### Collected data
◆ ◆ ◆ ◆
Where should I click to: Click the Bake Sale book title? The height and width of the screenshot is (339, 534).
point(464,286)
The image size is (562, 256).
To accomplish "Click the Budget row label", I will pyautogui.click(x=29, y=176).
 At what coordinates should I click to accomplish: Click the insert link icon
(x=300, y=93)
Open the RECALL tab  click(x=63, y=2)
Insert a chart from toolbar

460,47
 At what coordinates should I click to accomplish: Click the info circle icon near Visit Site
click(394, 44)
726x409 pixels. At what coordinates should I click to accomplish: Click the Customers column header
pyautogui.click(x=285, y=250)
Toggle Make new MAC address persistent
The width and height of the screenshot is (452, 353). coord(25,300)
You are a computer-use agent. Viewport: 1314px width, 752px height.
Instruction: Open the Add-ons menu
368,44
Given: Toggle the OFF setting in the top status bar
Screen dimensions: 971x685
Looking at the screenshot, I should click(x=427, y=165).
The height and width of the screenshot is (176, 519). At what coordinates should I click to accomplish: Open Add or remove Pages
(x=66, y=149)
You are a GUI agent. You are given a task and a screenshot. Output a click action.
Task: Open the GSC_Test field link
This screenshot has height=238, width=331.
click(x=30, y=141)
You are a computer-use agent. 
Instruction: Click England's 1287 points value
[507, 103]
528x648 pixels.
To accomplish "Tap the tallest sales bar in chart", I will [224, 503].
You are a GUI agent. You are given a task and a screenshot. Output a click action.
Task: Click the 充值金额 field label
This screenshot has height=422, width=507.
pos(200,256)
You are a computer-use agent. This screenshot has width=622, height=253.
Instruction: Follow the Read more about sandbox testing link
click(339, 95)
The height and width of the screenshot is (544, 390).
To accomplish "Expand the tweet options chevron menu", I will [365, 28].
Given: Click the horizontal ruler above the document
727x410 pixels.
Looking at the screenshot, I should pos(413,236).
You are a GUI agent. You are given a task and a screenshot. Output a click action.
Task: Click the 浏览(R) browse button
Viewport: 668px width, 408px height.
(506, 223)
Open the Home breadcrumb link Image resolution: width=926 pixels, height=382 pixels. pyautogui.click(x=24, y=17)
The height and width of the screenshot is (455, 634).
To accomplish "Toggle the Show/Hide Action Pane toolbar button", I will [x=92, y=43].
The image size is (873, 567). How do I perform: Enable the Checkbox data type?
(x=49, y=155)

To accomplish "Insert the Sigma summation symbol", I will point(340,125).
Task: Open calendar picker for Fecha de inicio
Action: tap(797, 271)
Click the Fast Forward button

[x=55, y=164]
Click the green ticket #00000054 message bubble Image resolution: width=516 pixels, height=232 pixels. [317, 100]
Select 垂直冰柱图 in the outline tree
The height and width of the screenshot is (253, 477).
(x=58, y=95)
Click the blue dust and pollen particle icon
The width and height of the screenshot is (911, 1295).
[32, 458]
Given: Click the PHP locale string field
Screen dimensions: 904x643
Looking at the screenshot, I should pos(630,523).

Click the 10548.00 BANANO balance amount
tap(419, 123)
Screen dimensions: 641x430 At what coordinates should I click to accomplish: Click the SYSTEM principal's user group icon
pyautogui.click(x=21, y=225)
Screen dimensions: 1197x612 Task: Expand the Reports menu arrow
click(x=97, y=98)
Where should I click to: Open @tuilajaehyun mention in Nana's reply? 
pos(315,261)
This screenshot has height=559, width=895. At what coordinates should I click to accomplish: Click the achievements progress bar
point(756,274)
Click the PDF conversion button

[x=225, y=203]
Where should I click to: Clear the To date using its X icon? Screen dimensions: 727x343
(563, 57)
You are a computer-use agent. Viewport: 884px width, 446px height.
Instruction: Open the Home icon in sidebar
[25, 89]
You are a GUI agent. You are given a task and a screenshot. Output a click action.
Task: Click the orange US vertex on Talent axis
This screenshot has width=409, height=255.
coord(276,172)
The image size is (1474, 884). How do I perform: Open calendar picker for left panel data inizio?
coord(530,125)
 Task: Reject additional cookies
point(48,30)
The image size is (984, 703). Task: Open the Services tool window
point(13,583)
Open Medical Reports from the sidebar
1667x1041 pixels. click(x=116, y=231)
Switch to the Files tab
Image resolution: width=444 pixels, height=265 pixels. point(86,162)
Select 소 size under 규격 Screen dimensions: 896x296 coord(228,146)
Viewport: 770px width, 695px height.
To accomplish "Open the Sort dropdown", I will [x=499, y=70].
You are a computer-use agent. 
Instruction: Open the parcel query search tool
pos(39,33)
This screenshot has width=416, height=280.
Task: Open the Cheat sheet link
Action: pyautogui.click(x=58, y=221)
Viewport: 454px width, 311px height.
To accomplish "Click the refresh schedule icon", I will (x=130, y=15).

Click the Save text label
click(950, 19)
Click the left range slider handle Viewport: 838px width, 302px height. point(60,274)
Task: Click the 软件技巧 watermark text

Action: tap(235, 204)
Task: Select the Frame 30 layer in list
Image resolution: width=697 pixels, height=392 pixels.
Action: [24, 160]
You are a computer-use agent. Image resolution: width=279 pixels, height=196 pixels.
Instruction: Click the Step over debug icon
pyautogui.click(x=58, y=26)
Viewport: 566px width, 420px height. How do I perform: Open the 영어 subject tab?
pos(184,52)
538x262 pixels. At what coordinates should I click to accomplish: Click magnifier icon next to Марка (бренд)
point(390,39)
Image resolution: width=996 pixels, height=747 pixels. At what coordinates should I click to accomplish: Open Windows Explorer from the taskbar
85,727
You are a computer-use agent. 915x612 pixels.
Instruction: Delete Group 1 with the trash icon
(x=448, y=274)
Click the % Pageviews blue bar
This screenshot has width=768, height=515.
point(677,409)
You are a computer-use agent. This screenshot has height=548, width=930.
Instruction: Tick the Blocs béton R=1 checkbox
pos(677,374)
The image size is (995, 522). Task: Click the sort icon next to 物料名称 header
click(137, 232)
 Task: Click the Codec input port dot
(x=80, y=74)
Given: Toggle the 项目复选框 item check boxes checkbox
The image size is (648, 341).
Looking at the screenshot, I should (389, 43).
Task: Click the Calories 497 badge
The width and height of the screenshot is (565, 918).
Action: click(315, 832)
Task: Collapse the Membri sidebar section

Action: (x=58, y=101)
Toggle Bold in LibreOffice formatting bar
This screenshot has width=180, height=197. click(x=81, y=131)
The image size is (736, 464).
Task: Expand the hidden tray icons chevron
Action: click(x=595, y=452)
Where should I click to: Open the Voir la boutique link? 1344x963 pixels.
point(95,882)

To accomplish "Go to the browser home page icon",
◆ ◆ ◆ ◆
### Activity
Check each line above for the string "field" and copy the ones that have it.

### Exercise answer
Task: Open the GSC_Test field link
Task: Click the 充值金额 field label
Given: Click the PHP locale string field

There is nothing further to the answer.